## Exercise details
Quote the records below word for word, reproducing each line without any change.

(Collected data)
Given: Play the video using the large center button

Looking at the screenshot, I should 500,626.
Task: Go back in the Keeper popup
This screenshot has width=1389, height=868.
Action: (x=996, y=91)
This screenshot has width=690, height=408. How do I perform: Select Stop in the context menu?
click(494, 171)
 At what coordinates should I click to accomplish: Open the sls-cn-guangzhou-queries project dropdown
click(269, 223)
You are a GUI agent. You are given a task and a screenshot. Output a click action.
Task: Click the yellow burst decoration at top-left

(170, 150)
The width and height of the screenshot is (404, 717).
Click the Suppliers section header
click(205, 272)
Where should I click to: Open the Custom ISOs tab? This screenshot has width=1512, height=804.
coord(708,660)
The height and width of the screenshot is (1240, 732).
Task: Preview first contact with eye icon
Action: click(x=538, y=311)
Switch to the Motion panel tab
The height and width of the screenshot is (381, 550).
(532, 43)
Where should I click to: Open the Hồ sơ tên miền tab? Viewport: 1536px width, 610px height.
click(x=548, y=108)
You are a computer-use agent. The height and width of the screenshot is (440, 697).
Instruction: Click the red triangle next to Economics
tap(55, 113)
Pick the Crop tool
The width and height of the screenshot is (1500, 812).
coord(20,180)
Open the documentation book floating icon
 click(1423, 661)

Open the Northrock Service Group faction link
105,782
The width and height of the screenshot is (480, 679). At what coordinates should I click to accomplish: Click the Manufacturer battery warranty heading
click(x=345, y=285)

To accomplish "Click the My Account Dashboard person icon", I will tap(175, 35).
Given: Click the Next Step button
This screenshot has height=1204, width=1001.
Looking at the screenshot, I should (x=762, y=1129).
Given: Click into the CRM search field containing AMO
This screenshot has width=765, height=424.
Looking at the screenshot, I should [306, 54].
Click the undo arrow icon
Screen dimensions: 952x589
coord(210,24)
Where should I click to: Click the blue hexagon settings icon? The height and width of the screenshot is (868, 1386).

## Reply
Given: Play the video using the large center button

Looking at the screenshot, I should 500,626.
Task: Go back in the Keeper popup
This screenshot has width=1389, height=868.
Action: (x=996, y=91)
This screenshot has width=690, height=408. How do I perform: Select Stop in the context menu?
click(494, 171)
 At what coordinates should I click to accomplish: Open the sls-cn-guangzhou-queries project dropdown
click(269, 223)
You are a GUI agent. You are given a task and a screenshot. Output a click action.
Task: Click the yellow burst decoration at top-left

(170, 150)
The width and height of the screenshot is (404, 717).
Click the Suppliers section header
click(205, 272)
Where should I click to: Open the Custom ISOs tab? This screenshot has width=1512, height=804.
coord(708,660)
The height and width of the screenshot is (1240, 732).
Task: Preview first contact with eye icon
Action: click(x=538, y=311)
Switch to the Motion panel tab
The height and width of the screenshot is (381, 550).
(532, 43)
Where should I click to: Open the Hồ sơ tên miền tab? Viewport: 1536px width, 610px height.
click(x=548, y=108)
You are a computer-use agent. The height and width of the screenshot is (440, 697).
Instruction: Click the red triangle next to Economics
tap(55, 113)
Pick the Crop tool
The width and height of the screenshot is (1500, 812).
coord(20,180)
Open the documentation book floating icon
 click(1423, 661)

Open the Northrock Service Group faction link
105,782
The width and height of the screenshot is (480, 679). At what coordinates should I click to accomplish: Click the Manufacturer battery warranty heading
click(x=345, y=285)

To accomplish "Click the My Account Dashboard person icon", I will tap(175, 35).
Given: Click the Next Step button
This screenshot has height=1204, width=1001.
Looking at the screenshot, I should (x=762, y=1129).
Given: Click into the CRM search field containing AMO
This screenshot has width=765, height=424.
Looking at the screenshot, I should [306, 54].
Click the undo arrow icon
Screen dimensions: 952x589
coord(210,24)
Where should I click to: Click the blue hexagon settings icon? The height and width of the screenshot is (868, 1386).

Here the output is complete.